Chelsea’s bad boy is way out of form at the moment, and I am quite sure there are many who, like me, relish the fact he is miserable.
I never knew who Costa was until he started playing for Cholo’s Atletico Madrid and I have to admit – he started annoying me the first time I laid my eyes on him. Diego Costa is just one of those mugs you love to hate! Always provoking, always performing foul play, always pressuring the referees, taunting his opponents, spitting, hitting…. I never looked at his goals, I looked at his behavior on the pitch and I simply hated it!
The making of a monster
At first, I thought that this had to be a part of Simeone’s tactics, since, one has to admit, his entire team played the game in this manner. Cholo always defended his forward, attributing his shocking actions on the field to immaturity, juvenile temperament, etc. But, Costa’s behavior either side of the Atletico spell was no better. On the contrary.

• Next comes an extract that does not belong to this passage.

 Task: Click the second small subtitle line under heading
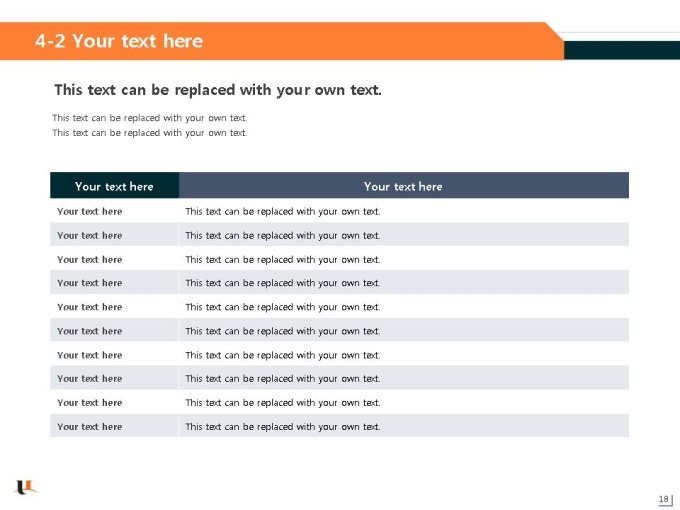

His loan stint with Celta de Vigo was more remembered for his disruptive influence than for his goals. The team barely avoided relegation, while Costa earned four red cards and, possibly, several serious enemies. Later, in his Albacete episode, he was named “that fucking Brazilian”, because of his practical jokes and confrontations with referees, opponents, and even his teammates. His coach at Valladolid once said that Diego has a little “mala leche” about him, bad milk that fuels his play, but which can also spill over. During his spell at Rayo Vallecano, Diego himself admitted that he had to fight with everyone on the field, that he lost control, insulted everyone, and had no respect for the opposition. The sentence that caught my eye was: “I thought I had to kill them”.
It seems that his impudence is not a matter of the moment, it is an image carefully constructed for a long period of time. Costa was well aware that, if he produces well on the pitch, he can squeeze through his bad temper as a “boys will be boys” thing.
And he was doing great, starting from that loan in Rayo. He returned to Atletico, became the most lethal weapon in Simeone’s armory, his goals and performances propelled Atletico to a first La Liga title in 18 years. But all I could think of was him pushing and slapping Sissokho, the infamous spitting incidents with Sergio Ramos, the headbutting of David Limbersky, confrontations with Pepe, and the entire Real Madrid team, truth being told. His biggest success was probably the incidents in the match against Sevilla when both Gary Medel and Geoffrey Kondogbia were sent off with a big help from Diego Costa.
Mixed success in England
His arrival to England, Chelsea that is, was greeted with delight, numerous ex-professionals, such as Gary Neville, stated that Costa was perfect for English style of play with his fierce competitive spirit, that he would be an exceptional substitute for Drogba, which he was in his maiden season, scoring 20 league goals and winning the Premier League.
Once more Costa’s aggressive side came to light. His stamp on Emre Can brought him his first ban in England, and the monster was back, especially if we look at the current season, only this time – there are no goals to cover for his impudence. The UK newspapers turned their stories around. What once was a centre forward similar to classic England attackers, became the Premier League’s dirtiest player. The famous skirmish with Skrtel, repetitive slapping of Koscielny and the epic argument with Gabriel all lead to him becoming a Chelsea bad boy. And don’t make me start on his foolish argument with Iker Casillas in the match against Porto. No wonder that Everton manager Roberto Martinez stated that Diego Costa must learn respect.
Master of provocation
But, we have to admit one thing – Diego is a master of provocation. Apart from the abovementioned Medel and Kondogbia, the more recent incident with Gabriel show how Diego manages to provoke red cards for his opponents, while receiving no penalty for his shameful behavior.
Why coaches like him, I will never know. If the reason is goals – there are plenty of strikers who can score as much as him. I would never pay 32 million pounds for a player who has a disruptive influence on the team, who always puts himself in the first place and is a constant red card threat.
I often wondered how can he sleep at night, but Costa had yet another legendary statement: “The main thing is when I get home and I can sleep knowing I’ve not done anything wrong, because I never meant to do that and it was not on purpose”.
My dear Diego, I do not know who are you trying to deceive, but my advice to you is to always sleep with one eye open.